Thursday, September 20, 2018 — 4:00 PM EDT

**Bayesian Approaches to Dynamic Model Selection**

In many applications, investigators monitor processes that vary in space and time, with the goal of identifying temporally persistent and spatially localized departures from a baseline or ``normal" behavior. In this talk, I will first discuss a principled Bayesian approach for estimating time varying functional connectivity networks from brain fMRI data. Dynamic functional connectivity, i.e., the study of how interactions among brain regions change dynamically over the course of an fMRI experiment, has recently received wide interest in the neuroimaging literature. Our method utilizes a hidden Markov model for classification of latent neurological states, achieving estimation of the connectivity networks in an integrated framework that borrows strength over the entire time course of the experiment. Furthermore, we assume that the graph structures, which define the connectivity states at each time point, are related within a super-graph, to encourage the selection of the same edges among related graphs. Then, I will propose a Bayesian nonparametric model selection approach with an application to the monitoring of pneumonia and influenza (P&I) mortality, to detect influenza outbreaks in the continental United States. More specifically, we introduce a zero-inflated conditionally identically distributed species sampling prior which allows borrowing information across time and to assign data to clusters associated to either a null or an alternate process. Spatial dependences are accounted for by means of a Markov random field prior, which allows to inform the selection based on inferences conducted at nearby locations. We show how the proposed modeling framework performs in an application to the P&I mortality data and in a simulation study, and compare with common threshold methods for detecting outbreaks over time, with more recent Markov switching based models, and with other Bayesian nonparametric priors that do not take into account spatio-temporal dependence.

Thursday, October 4, 2018 — 4:00 PM EDT

**Methods for High Dimensional Compositional Data Analysis in Microbiome Studies**

Human microbiome studies using high throughput DNA sequencing generate compositional data with the absolute abundances of microbes not recoverable from sequence data alone. In compositional data analysis, each sample consists of proportions of various organisms with a unit sum constraint. This simple feature can lead traditional statistical methods when naively applied to produce errant results and spurious associations. In addition, microbiome sequence data sets are typically high dimensional, with the number of taxa much greater than the number of samples. These important features require further development of methods for analysis of high dimensional compositional data. This talk presents several latest developments in this area, including methods for estimating the compositions based on sparse count data, two-sample test for compositional vectors and regression analysis with compositional covariates. Several microbiome studies at the University of Pennsylvania are used to illustrate these methods and several open questions will be discussed.

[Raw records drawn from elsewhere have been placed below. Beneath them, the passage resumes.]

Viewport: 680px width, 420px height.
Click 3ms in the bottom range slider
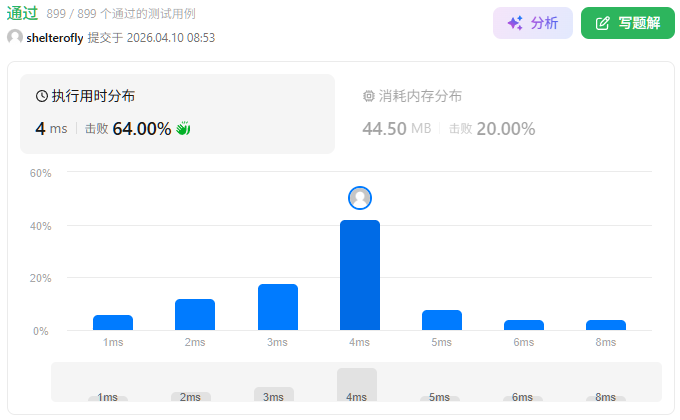pos(273,394)
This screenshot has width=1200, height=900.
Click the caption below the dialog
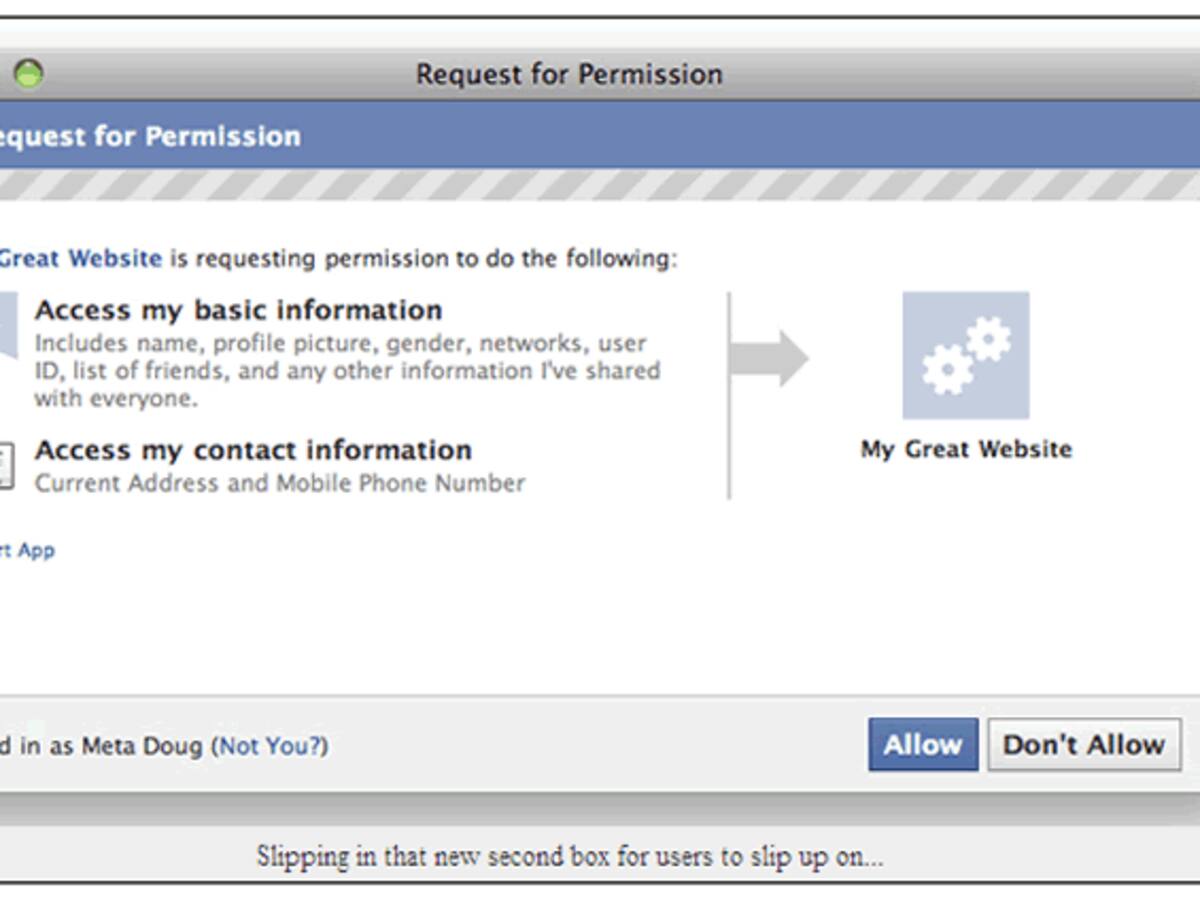(x=569, y=857)

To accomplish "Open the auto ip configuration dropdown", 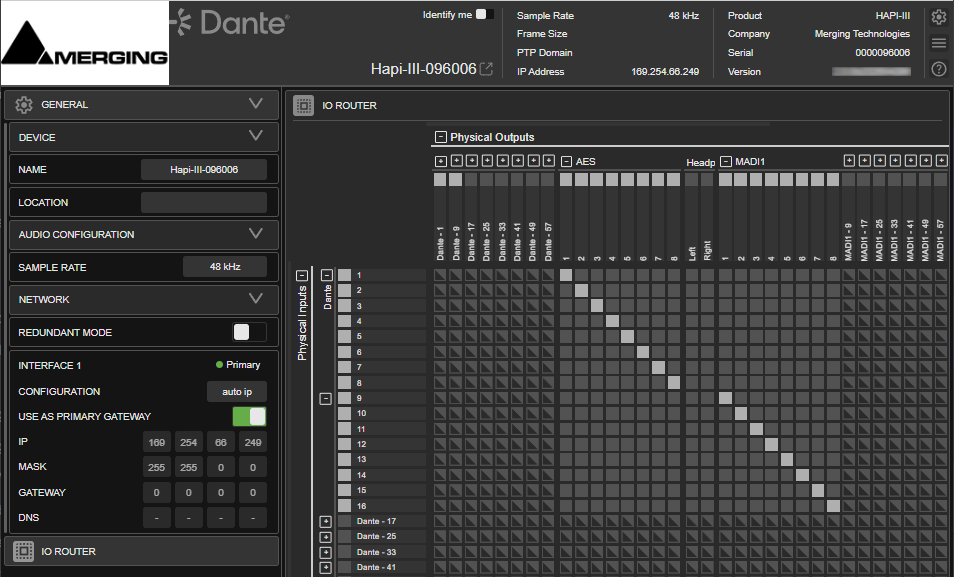I will point(237,391).
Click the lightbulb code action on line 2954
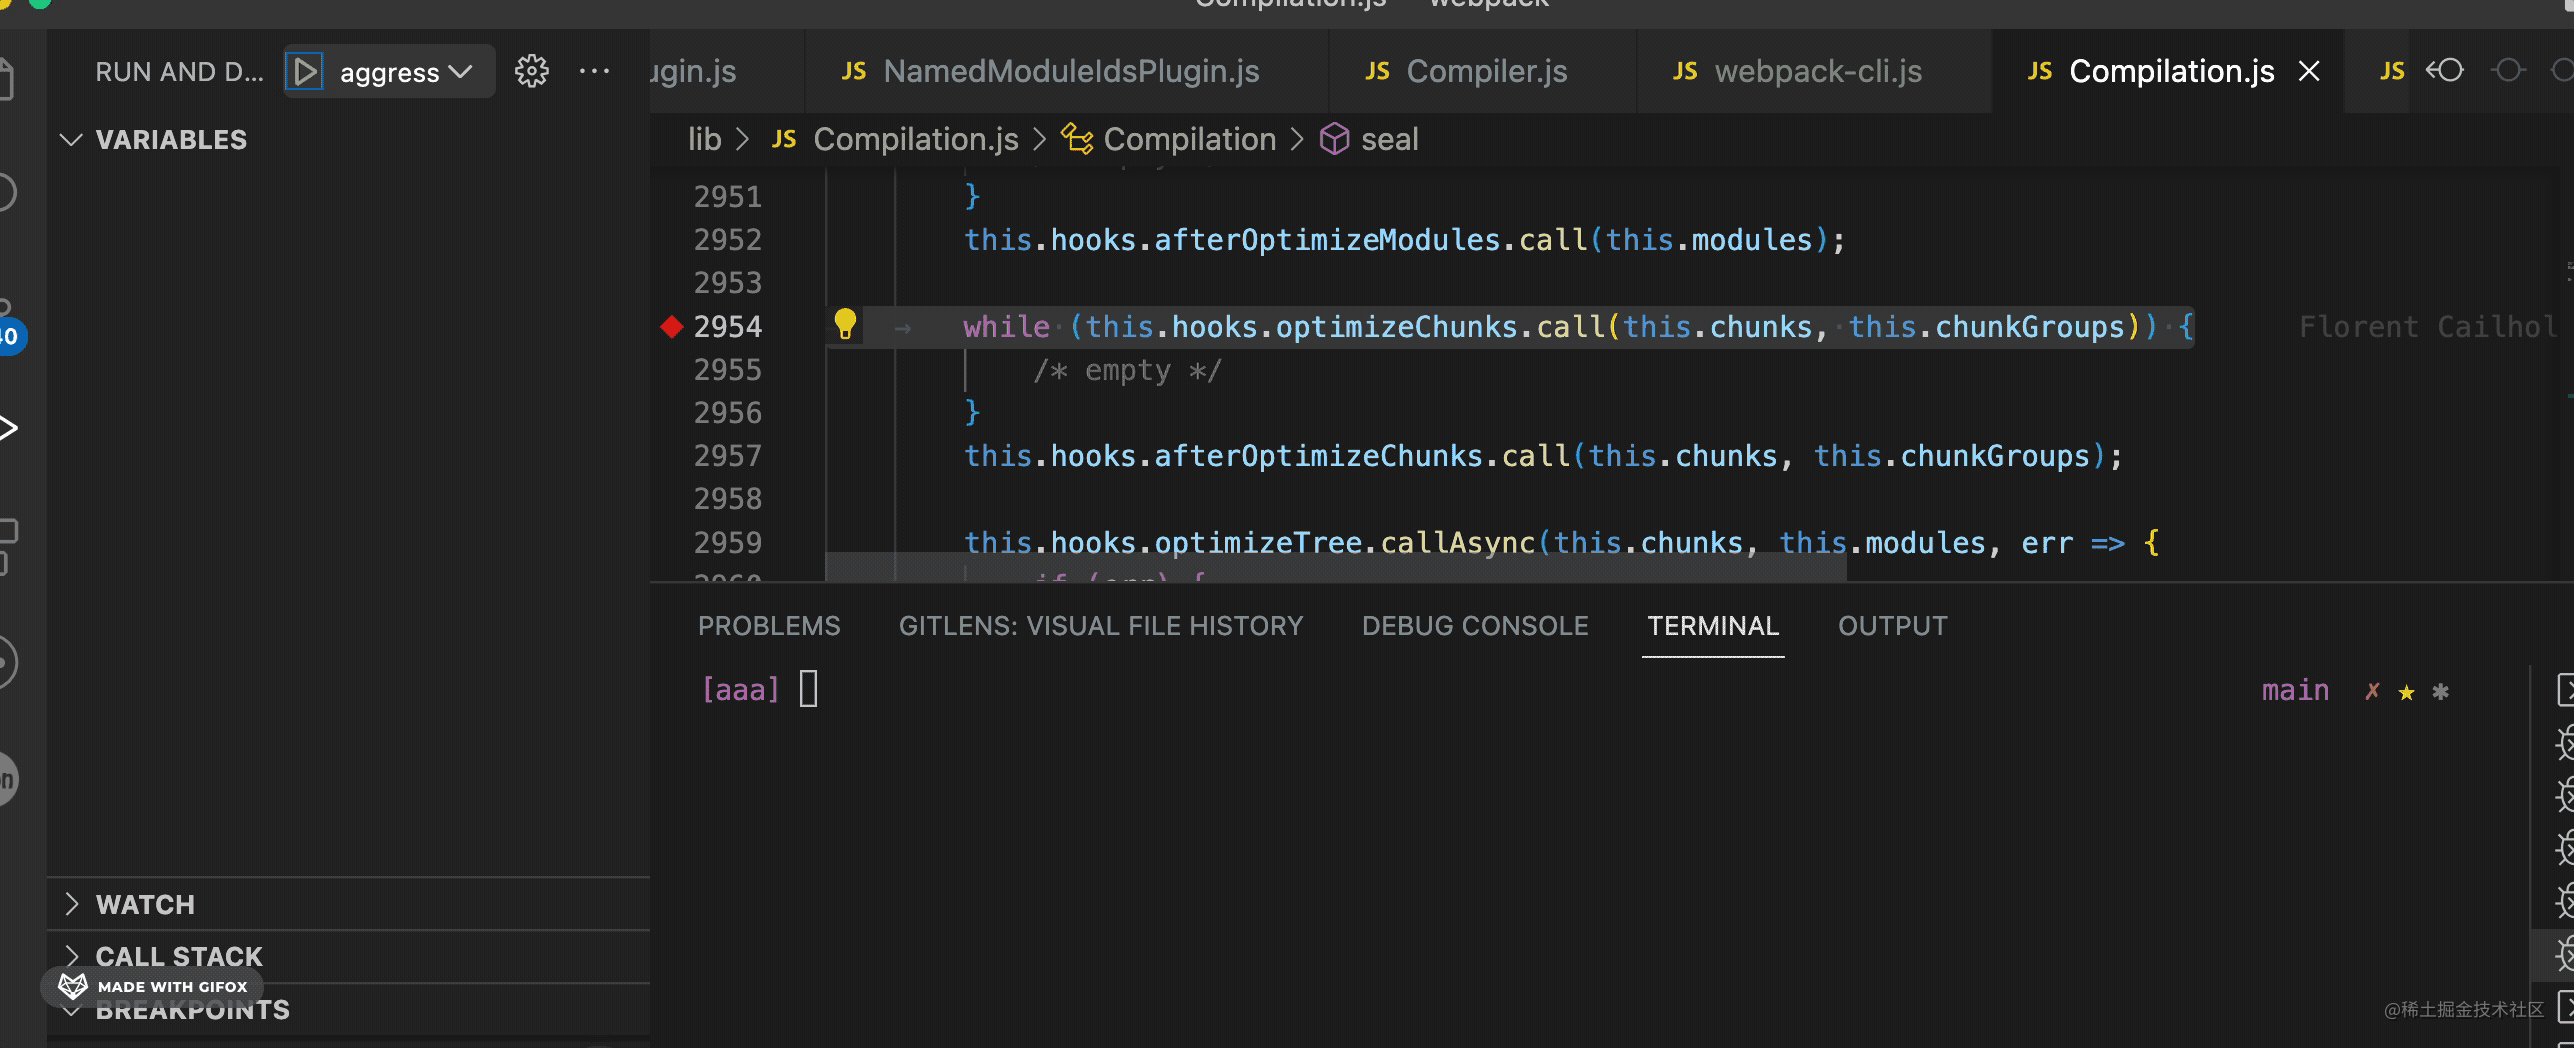 [845, 324]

Thursday, October 11, 2018 — 4:00 PM EDT

**Probabilistic approaches to mine association rules**

Mining association rules is an important and widely applied data mining technique for discovering patterns in large datasets. However, the used support-confidence framework has some often overlooked weaknesses. This talk introduces a simple stochastic model and shows how it can be used in association rule mining. We apply the model to simulate data for analyzing the behavior and shortcomings of confidence and other measures of interestingness (e.g., lift). Based on these findings, we develop a new model-driven approach to mine rules based on the notion of NB-frequent itemsets, and we define a measure of interestingness which controls for spurious rules and has a strong foundation in statistical testing theory.